In response to the challenges, a global HCV treatment access movement has emerged, spearheaded by patient advocacy groups, non-governmental organisations (NGOs), and forward-thinking governments.
These efforts have focused on fostering public health approaches that prioritise patient access and treatment affordability over profits, using multisectoral collaborations, drug development, and regulatory initiatives.
A prime example of this is Malaysia’s public health campaign to eliminate HCV. Initially facing unaffordable DAA prices and exclusion from voluntary licensing agreements, the Malaysian government took decisive action by issuing a government-use license to source generic sofosbuvir, enabling it to procure the DAA at around US$300 per treatment course, a massive reduction from the original price of US$12,000.
The Malaysian government also worked with several NGOs such as the Drugs for Neglected Diseases initiative (DNDi) and other Global South organisations on collaborative R&D projects to develop affordable HCV treatments.
One new DAA, ravidasvir, emerged from this effort. Ravidasvir, an NS5A inhibitor, was identified by DNDi as a promising candidate, with early Phase III trials conducted in Egypt by Pharco Pharmaceuticals demonstrating excellent efficacy: 100 per cent cure rates in non-cirrhotic patients and 94 per cent in cirrhotic genotype 4 patients when combined with sofosbuvir.

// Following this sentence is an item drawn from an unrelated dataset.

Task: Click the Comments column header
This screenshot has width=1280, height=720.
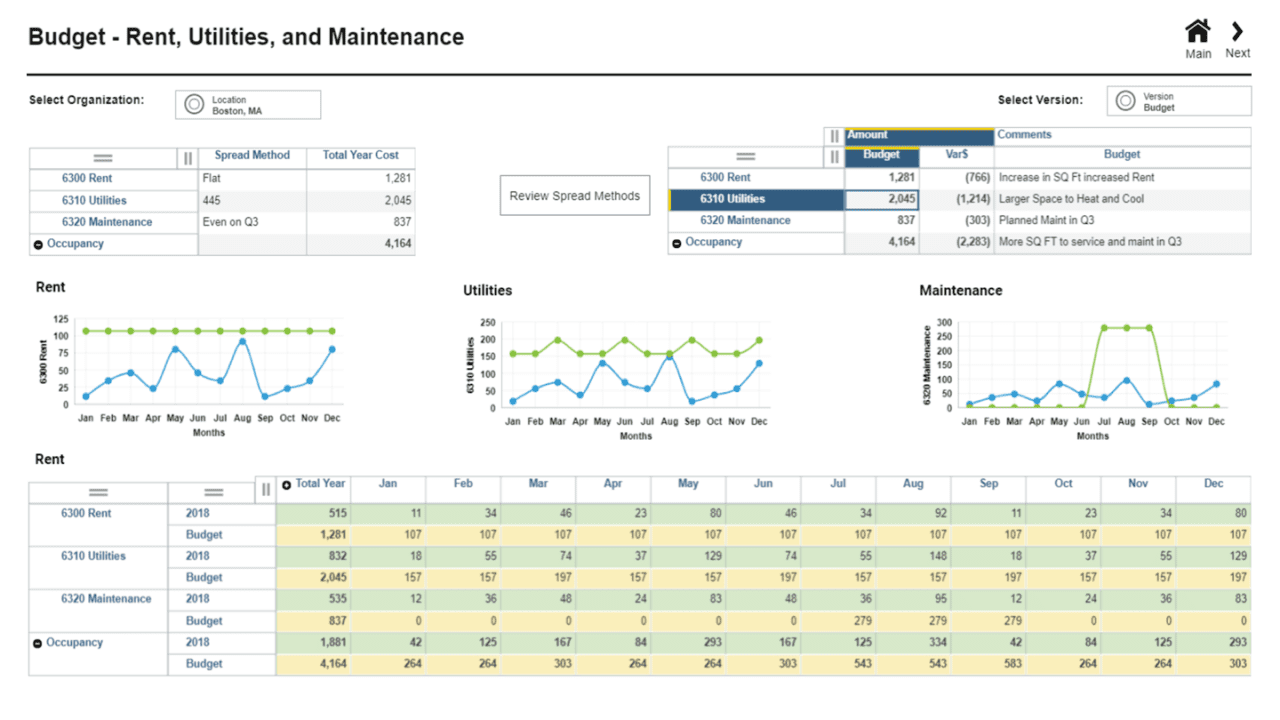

The Ministry of Health (MOH) worked with DNDi and the Ministry of Public Health in Thailand to conduct the STORM-C-1 clinical trials in Malaysia and Thailand which demonstrated that ravidasvir combined with sofosbuvir had a high cure rate of 97 per cent, had no clinically significant drug interactions with antiretrovirals, and was well-tolerated with a favorable safety profile.

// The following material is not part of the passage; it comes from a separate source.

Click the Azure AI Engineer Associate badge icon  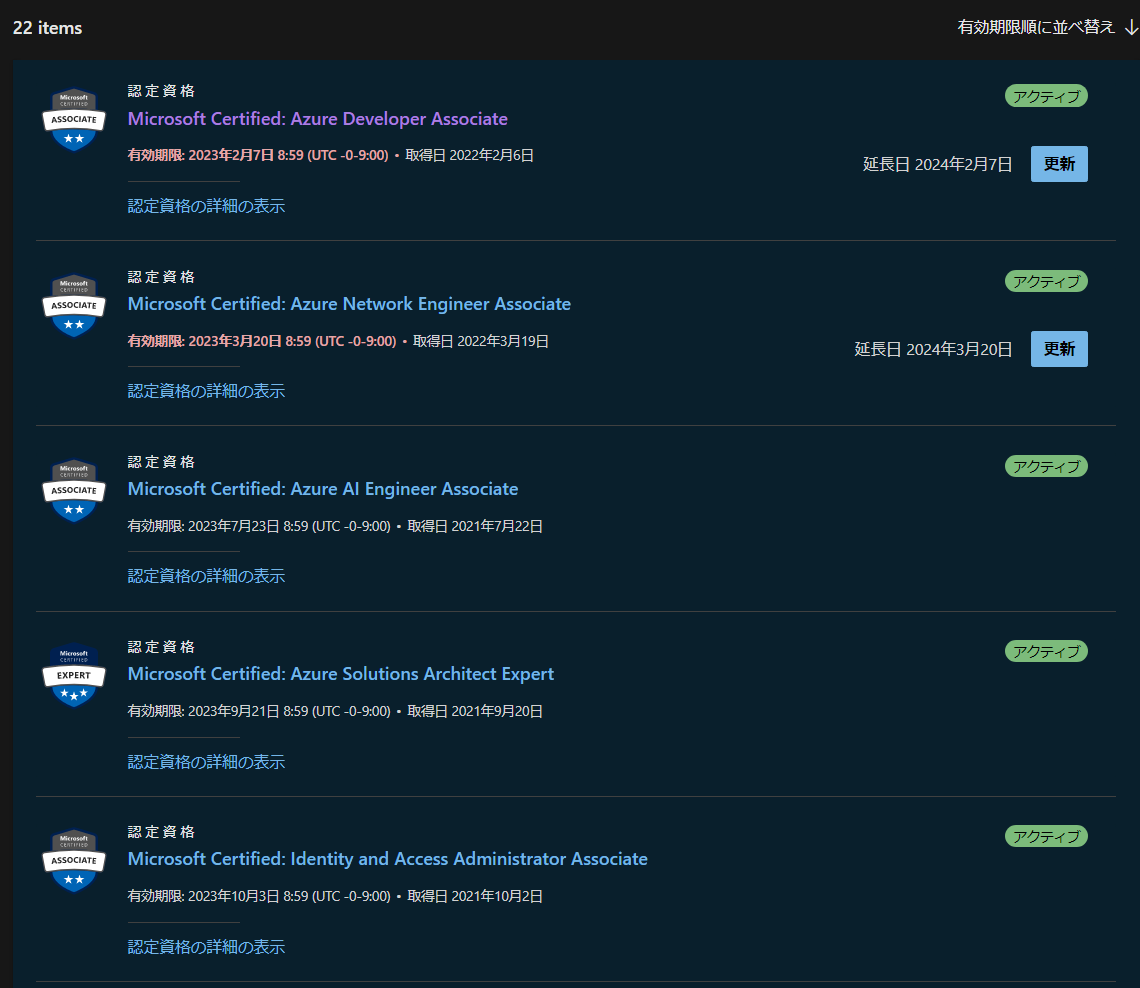coord(74,490)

Equally important was the commitment from Pharco and Malaysian pharmaceutical company Pharmaniaga to agree to make ravidasvir commercially available for public health use at US$294 or less. This was dramatically lower than originator prices and expected to decrease further with increased sales volumes and competition.
With the availability of affordable DAA treatment, Malaysia has taken a comprehensive approach, including providing free HCV treatment in public health care facilities and integrating screening into primary health care that has led to a 20-fold increase in annual treatment coverage.
Crucially, despite the significant scale-up in diagnosis and treatment, public health care expenditure has remained stable. This highlights the potential for LMIC-based collaborative public health approaches to address public health concerns like HCV, foster local R&D capacity, and self-reliance in LMICs.
The global elimination of HCV is a realistic possibility, driven by the remarkable advancements in DAA therapies. Achieving WHO’s 2030 elimination targets, however, requires a multifaceted approach, including strong political and governmental leadership to prioritise HCV elimination and overcome restrictive intellectual property barriers, innovative service delivery models, especially for vulnerable populations, and the building of strategic partnerships between governments, industry, civil society and patient groups to ensure equitable access.
By working together and prioritising public health, the vision of a world free from HCV can indeed become a reality.
Dr Mark Cheong is a senior lecturer at the School of Pharmacy, Monash University Malaysia.
- This is the personal opinion of the writer or publication and does not necessarily represent the views of CodeBlue.